• Short task:
Rewrite the lines that run from the one containing "The image size is (1100, 690)." through the one containing "1920x649 pixels. tap(1296, 193)", replacing "cardigan" with "sweater" and leaving everything else the same.
[Start Provided data]
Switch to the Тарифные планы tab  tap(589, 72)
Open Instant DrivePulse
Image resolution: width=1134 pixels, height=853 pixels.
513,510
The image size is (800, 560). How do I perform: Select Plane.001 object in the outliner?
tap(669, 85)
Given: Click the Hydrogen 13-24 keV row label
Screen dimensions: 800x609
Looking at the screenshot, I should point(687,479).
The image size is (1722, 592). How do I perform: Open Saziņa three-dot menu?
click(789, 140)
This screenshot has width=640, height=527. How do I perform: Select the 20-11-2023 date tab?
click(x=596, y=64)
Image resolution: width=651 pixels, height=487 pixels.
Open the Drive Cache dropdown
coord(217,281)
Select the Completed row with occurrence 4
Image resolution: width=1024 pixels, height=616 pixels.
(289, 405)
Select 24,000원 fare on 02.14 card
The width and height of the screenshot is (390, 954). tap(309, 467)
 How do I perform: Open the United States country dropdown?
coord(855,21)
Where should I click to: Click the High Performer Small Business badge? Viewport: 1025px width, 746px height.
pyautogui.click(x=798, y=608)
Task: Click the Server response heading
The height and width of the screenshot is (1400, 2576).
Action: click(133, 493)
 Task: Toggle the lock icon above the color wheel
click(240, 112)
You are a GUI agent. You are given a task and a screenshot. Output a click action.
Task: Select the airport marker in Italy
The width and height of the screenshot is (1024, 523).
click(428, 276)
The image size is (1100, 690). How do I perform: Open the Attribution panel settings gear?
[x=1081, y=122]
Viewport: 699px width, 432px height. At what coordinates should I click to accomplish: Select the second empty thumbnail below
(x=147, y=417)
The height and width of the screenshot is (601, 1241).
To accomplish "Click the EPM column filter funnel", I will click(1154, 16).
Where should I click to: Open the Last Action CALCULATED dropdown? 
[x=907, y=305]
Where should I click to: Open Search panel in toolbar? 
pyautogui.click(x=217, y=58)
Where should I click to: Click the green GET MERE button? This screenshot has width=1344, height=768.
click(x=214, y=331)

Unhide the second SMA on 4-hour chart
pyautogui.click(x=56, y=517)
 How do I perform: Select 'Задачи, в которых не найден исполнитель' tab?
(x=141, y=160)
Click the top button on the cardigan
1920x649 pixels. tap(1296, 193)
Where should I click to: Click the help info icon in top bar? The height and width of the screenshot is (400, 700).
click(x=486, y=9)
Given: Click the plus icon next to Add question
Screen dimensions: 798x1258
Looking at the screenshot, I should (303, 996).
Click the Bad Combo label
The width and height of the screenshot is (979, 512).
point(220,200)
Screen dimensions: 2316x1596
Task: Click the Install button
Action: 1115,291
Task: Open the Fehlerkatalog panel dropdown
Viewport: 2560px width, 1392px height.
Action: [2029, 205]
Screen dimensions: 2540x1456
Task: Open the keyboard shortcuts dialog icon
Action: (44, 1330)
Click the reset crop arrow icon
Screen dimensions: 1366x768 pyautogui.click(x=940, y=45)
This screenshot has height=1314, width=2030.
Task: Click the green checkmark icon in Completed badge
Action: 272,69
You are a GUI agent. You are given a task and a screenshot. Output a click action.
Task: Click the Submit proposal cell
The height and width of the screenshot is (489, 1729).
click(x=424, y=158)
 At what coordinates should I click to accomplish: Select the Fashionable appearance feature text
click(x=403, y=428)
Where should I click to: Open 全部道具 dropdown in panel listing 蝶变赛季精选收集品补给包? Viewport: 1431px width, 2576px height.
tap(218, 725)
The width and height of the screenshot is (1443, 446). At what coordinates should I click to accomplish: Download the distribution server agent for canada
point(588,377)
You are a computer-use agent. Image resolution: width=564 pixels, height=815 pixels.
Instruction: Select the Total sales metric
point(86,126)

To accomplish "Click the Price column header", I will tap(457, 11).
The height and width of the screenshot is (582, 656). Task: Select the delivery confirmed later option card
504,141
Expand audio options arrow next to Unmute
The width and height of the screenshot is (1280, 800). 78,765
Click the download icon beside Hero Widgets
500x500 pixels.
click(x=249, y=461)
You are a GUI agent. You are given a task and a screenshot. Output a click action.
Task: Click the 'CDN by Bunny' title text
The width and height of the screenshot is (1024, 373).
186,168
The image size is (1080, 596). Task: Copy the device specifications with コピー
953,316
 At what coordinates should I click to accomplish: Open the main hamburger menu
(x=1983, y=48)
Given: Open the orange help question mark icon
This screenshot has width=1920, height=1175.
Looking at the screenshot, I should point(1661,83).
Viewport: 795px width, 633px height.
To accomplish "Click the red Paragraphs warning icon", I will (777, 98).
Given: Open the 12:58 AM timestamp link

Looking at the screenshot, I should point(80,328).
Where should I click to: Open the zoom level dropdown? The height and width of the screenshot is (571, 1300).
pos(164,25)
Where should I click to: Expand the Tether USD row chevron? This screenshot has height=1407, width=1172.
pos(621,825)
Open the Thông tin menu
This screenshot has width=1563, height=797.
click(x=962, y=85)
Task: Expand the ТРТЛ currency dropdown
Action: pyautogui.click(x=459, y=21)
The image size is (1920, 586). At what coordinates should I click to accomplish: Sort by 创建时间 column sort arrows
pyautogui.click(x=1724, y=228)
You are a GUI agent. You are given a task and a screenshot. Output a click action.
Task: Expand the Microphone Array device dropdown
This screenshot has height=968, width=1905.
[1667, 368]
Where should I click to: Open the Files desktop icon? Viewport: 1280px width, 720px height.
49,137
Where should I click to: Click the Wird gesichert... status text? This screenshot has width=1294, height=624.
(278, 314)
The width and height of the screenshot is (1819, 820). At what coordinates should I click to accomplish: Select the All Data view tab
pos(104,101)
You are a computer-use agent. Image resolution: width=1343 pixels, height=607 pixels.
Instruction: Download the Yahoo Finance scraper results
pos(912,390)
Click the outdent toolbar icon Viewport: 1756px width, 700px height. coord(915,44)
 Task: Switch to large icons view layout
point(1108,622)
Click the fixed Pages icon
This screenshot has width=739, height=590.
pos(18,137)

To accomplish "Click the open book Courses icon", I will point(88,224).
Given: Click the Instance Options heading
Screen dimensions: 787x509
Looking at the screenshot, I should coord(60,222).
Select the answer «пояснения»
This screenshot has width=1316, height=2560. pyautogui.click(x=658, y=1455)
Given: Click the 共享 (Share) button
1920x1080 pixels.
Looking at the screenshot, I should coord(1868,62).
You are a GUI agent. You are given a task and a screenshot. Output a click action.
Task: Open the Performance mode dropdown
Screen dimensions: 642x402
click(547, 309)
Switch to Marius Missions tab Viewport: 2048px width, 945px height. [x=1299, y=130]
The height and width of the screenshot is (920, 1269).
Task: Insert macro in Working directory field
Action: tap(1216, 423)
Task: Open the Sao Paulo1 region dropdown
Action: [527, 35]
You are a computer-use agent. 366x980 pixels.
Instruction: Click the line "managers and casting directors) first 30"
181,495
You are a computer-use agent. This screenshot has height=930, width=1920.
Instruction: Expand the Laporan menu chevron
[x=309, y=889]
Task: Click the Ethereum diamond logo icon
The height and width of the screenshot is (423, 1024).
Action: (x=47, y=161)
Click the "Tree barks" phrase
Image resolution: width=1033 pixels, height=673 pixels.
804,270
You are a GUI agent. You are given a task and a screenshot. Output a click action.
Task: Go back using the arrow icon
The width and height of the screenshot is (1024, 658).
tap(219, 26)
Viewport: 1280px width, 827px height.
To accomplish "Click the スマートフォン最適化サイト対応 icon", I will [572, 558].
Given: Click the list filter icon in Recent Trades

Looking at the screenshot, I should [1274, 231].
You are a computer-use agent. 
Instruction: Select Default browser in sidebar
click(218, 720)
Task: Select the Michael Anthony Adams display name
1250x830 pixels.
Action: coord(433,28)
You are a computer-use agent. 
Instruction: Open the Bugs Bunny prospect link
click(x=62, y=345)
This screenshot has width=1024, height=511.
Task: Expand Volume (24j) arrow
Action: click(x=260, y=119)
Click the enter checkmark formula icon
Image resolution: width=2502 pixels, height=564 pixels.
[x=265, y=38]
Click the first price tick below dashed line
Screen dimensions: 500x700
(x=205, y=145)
[End Provided data]
• Solution to the problem:
The image size is (1100, 690). How do I perform: Open the Attribution panel settings gear?
[x=1081, y=122]
Viewport: 699px width, 432px height. At what coordinates should I click to accomplish: Select the second empty thumbnail below
(x=147, y=417)
The height and width of the screenshot is (601, 1241).
To accomplish "Click the EPM column filter funnel", I will click(1154, 16).
Where should I click to: Open the Last Action CALCULATED dropdown? 
[x=907, y=305]
Where should I click to: Open Search panel in toolbar? 
pyautogui.click(x=217, y=58)
Where should I click to: Click the green GET MERE button? This screenshot has width=1344, height=768.
click(x=214, y=331)

Unhide the second SMA on 4-hour chart
pyautogui.click(x=56, y=517)
 How do I perform: Select 'Задачи, в которых не найден исполнитель' tab?
(x=141, y=160)
Click the top button on the sweater
1920x649 pixels. tap(1296, 193)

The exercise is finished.